Start of Input material

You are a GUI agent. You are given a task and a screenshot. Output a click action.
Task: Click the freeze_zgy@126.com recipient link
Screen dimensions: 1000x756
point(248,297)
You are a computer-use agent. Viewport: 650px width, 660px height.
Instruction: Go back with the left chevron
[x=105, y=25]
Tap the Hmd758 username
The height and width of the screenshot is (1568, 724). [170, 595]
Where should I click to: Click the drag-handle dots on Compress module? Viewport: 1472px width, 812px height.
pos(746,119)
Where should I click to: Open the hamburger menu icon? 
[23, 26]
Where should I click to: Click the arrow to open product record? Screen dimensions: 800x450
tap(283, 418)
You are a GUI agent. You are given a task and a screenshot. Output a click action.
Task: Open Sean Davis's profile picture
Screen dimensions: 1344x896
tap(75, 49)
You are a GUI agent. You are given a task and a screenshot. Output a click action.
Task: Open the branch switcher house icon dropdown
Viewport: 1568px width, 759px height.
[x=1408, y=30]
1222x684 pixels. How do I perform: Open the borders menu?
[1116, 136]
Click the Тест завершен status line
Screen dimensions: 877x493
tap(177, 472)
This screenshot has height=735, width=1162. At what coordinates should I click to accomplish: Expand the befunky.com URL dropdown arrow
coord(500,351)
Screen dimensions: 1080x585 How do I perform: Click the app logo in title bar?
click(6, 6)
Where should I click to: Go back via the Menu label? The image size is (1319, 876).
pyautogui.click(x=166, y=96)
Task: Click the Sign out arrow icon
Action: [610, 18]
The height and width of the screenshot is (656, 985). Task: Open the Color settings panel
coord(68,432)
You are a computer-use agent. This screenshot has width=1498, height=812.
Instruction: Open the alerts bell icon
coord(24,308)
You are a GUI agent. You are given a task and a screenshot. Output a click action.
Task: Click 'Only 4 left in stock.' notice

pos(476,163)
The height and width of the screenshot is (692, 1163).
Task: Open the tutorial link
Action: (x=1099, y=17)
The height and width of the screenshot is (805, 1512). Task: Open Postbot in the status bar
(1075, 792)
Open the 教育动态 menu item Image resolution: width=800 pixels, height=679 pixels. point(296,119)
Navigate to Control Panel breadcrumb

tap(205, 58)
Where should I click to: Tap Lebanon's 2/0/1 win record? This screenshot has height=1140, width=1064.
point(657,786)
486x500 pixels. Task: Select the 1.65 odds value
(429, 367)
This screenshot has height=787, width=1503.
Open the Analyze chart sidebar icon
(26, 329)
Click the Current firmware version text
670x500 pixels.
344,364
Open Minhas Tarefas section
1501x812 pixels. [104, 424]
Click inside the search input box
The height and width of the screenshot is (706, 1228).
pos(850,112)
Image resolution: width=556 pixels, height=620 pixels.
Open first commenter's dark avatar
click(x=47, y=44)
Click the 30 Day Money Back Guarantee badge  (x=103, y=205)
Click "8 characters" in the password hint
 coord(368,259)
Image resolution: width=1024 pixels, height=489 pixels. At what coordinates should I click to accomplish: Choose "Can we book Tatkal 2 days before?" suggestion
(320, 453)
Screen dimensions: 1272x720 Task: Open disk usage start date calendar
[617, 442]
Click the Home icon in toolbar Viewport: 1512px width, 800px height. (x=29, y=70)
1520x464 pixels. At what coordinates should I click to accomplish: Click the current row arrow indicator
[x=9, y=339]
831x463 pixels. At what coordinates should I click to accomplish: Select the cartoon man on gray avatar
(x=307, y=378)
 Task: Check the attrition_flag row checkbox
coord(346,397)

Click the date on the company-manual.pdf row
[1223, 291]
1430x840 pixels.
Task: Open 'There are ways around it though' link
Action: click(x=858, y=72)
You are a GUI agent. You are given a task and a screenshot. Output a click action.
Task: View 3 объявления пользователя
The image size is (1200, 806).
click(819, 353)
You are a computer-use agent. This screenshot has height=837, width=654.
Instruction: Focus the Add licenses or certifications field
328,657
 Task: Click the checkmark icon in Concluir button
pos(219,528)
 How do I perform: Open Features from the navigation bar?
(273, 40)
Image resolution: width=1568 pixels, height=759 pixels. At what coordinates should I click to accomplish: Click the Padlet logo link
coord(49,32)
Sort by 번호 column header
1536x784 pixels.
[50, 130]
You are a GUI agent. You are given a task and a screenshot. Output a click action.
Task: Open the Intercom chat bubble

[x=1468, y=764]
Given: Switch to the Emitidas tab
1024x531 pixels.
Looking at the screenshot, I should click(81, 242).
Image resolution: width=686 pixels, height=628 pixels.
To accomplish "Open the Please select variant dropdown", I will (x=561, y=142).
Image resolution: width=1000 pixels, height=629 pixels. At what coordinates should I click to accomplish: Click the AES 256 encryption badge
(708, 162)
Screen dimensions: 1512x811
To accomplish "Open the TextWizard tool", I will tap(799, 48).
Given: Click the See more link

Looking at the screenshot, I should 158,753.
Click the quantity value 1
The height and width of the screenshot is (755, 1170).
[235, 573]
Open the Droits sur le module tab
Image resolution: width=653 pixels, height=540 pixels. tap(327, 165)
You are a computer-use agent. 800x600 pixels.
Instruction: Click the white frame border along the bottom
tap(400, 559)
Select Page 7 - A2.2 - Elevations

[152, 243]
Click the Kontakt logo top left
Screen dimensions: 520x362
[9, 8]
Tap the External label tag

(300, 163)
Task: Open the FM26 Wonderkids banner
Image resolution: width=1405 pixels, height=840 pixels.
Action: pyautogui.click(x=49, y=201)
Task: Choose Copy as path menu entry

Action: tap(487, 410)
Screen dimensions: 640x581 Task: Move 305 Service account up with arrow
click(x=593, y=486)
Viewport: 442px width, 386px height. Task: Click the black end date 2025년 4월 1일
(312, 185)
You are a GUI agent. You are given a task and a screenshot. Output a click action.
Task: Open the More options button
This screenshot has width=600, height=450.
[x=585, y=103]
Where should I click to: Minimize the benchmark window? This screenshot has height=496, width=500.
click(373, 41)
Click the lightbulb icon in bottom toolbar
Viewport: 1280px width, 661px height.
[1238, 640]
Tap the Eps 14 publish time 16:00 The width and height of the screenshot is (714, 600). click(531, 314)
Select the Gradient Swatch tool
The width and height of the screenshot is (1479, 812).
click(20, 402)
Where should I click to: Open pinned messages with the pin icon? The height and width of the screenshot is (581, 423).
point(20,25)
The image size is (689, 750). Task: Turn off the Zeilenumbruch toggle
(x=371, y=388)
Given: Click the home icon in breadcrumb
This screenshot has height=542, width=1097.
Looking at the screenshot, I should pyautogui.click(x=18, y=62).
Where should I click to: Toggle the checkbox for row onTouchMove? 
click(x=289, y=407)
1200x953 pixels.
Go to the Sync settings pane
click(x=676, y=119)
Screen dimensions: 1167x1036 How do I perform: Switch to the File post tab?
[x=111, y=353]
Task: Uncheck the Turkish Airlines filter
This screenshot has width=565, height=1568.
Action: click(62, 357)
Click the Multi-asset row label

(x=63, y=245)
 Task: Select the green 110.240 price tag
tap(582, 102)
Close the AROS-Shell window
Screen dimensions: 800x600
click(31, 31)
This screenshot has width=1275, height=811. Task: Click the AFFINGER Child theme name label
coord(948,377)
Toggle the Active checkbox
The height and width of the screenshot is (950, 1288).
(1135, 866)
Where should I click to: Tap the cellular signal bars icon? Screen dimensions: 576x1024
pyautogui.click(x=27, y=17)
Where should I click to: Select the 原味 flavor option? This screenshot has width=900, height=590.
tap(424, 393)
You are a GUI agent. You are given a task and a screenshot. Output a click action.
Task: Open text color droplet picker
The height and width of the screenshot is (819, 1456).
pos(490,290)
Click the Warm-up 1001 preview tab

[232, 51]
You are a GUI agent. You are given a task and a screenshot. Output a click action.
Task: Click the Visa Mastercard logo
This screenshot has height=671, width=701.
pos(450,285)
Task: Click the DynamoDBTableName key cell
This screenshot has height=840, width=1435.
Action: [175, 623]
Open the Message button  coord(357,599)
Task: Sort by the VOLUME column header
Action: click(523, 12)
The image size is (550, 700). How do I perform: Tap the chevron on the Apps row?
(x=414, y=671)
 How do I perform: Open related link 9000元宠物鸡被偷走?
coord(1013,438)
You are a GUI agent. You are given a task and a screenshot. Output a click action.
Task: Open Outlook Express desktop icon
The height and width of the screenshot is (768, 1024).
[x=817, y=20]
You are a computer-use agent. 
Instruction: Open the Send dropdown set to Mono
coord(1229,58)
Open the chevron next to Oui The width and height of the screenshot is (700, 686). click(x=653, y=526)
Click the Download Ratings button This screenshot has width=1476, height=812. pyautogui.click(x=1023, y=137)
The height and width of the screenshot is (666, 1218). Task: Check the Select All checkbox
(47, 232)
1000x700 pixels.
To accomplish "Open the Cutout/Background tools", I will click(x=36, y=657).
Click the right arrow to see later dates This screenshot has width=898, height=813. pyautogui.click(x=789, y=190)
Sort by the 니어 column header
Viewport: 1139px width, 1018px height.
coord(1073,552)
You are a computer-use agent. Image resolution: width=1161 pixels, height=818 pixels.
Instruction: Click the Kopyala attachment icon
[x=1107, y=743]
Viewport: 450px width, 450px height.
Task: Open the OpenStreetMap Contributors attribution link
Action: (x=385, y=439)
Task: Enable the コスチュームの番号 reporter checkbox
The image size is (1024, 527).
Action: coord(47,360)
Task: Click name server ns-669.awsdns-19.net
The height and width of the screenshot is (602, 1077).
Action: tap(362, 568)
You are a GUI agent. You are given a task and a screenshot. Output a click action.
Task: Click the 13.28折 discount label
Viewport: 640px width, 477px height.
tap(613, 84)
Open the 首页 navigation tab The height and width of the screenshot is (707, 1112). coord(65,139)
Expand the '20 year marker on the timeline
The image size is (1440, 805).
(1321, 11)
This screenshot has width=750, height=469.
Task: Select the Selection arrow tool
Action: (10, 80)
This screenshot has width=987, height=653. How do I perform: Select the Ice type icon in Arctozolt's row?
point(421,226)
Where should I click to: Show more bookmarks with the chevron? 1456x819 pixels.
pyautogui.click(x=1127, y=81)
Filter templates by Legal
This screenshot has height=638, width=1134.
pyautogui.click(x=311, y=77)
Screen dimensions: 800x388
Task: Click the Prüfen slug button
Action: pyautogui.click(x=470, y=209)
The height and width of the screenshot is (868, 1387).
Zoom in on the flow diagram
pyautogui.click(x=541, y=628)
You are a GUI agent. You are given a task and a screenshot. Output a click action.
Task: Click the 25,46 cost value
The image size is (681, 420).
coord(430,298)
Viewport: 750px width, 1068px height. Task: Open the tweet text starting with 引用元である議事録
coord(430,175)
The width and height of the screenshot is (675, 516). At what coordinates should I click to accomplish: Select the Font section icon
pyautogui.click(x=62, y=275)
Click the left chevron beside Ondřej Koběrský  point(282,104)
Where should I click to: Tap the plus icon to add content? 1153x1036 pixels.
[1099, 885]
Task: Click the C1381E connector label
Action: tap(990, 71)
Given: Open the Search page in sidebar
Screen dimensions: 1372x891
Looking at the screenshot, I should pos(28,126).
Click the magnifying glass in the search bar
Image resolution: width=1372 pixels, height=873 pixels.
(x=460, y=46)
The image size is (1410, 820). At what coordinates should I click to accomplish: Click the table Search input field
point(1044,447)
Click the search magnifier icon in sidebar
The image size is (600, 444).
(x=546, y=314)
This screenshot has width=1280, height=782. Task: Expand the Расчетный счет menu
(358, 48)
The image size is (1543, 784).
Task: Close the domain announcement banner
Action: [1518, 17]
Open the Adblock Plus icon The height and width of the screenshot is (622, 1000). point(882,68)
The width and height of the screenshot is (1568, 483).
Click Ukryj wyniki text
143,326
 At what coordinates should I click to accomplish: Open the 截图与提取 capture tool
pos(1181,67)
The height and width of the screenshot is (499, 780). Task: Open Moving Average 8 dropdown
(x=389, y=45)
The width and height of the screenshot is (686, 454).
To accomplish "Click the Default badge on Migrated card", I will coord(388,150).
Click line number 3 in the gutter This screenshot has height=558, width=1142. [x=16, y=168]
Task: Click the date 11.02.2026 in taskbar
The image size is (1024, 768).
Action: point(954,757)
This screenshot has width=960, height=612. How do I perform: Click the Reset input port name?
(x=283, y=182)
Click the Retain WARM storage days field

End of Input material

Directive =>
Output, with no changes, the lines of the listing above from the line containing "This screenshot has width=960, height=612." up to and including the final line of the listing.

Answer to this task =>
This screenshot has width=960, height=612. How do I perform: Click the Reset input port name?
(x=283, y=182)
Click the Retain WARM storage days field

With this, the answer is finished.